The rainy summer season in Botswana has left the Linyanti in a state of lush, green chaos. Right in the north of Chobe National Park on the border of the Caprivi Strip, Camp Linyanti is a haven for elephants, hippos, birds of all sorts, and the secretive habits of the leopard.

A visit to this undiscovered paradise in October last year brought the excitement of a lion sighting right on the banks of the swamp (2 big males that promptly ran for their lives when an elephant made a beeline for them!), and this time we could not have hoped for the treat we were in for…

One morning, game drive came to a standstill when a young male leopard shot across our path and disappeared into the bush after a troupe of baboons. The first thought was that we had missed our opportunity to photograph this beautiful cat. What followed was the noisy panic and angry protests by a family of baboons under attack! With breathless anticipation we peered into the roadside shrubbery in search of the lightning-fast leopard while the upset primates barked and shrieked from the treetops.

There he was, only a couple of metres in, hidden by the overgrown foliage, revealing only a hint of his gold and black pelt, while his shoulder blades rose and fell with heavy breaths. In his mouth, the throat of an unfortunate baboon that had become this leopard’s lunch in a matter of seconds.
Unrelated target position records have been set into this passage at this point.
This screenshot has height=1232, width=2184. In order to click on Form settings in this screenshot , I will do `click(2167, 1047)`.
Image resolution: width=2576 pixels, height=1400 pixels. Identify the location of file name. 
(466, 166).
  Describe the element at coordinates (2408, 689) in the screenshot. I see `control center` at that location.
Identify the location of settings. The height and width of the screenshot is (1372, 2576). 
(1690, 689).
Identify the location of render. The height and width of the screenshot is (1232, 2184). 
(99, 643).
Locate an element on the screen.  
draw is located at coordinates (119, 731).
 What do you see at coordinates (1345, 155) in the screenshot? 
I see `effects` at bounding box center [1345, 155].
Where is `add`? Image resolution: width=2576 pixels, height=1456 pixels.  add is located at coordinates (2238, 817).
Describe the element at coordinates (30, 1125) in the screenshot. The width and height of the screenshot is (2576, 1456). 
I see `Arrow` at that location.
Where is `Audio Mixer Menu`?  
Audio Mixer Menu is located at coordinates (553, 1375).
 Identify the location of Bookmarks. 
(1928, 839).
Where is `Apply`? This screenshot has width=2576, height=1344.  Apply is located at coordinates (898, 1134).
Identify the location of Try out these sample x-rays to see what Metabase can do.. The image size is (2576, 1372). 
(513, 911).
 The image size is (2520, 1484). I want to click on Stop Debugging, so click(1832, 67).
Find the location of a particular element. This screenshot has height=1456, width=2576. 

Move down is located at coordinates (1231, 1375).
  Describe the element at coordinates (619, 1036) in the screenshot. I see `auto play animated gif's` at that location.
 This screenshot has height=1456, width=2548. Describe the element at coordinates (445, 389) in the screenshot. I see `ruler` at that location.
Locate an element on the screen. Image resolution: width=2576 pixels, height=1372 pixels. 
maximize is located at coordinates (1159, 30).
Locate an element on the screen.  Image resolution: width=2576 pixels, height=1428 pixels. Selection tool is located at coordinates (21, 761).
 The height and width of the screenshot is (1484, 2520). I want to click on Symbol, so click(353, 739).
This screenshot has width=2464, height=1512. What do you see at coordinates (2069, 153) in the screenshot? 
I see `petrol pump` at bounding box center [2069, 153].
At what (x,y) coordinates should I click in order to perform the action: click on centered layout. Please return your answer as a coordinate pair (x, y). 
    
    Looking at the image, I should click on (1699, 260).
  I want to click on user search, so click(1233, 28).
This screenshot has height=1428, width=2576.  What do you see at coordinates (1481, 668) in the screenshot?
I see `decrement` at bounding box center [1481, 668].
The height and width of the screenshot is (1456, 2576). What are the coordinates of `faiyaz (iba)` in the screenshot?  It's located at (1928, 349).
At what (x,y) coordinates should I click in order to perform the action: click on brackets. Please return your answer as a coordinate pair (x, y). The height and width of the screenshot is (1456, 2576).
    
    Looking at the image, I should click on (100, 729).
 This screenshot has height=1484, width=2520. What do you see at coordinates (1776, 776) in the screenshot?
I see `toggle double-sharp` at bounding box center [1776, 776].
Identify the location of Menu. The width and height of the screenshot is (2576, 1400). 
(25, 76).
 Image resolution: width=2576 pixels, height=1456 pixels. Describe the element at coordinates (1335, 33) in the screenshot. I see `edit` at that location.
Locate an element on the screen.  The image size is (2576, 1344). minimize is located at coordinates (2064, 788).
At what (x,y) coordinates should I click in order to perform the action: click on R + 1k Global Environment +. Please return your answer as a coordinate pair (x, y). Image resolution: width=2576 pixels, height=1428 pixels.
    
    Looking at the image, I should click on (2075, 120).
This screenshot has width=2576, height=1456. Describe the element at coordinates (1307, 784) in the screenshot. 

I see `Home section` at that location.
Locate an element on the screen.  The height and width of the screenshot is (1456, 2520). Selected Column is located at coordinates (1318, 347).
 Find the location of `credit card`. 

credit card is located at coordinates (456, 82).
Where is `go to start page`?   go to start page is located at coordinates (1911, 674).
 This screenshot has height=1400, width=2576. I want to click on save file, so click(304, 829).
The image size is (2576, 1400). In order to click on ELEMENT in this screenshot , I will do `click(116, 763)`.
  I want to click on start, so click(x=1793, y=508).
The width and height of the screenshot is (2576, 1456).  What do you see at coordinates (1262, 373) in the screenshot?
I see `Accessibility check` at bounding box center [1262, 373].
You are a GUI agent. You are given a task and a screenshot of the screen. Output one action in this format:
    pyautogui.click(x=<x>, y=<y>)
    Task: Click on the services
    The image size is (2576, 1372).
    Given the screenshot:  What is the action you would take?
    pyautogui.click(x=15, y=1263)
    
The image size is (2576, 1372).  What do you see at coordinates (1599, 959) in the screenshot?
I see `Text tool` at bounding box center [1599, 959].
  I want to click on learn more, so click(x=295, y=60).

Luckily for us, we watched as the triumphant cat emerged from his hiding place and crossed the road in front of us, pausing to reposition his grip. The baboon showed signs of having fought back with its teeth still embedded in the leopard’s shoulder, but the signs of life were fading as its eyelids drooped and finally, closed.






A white-tipped tail disappeared into the thick undergrowth as the leopard slinked away to eat in peace, and no amount of driving around the area was going to relocate him. So, we reluctantly gave up and set our sights on what was in store for the rest of our game drive through the Linyanti forest, grateful for the unpredictability of the bush.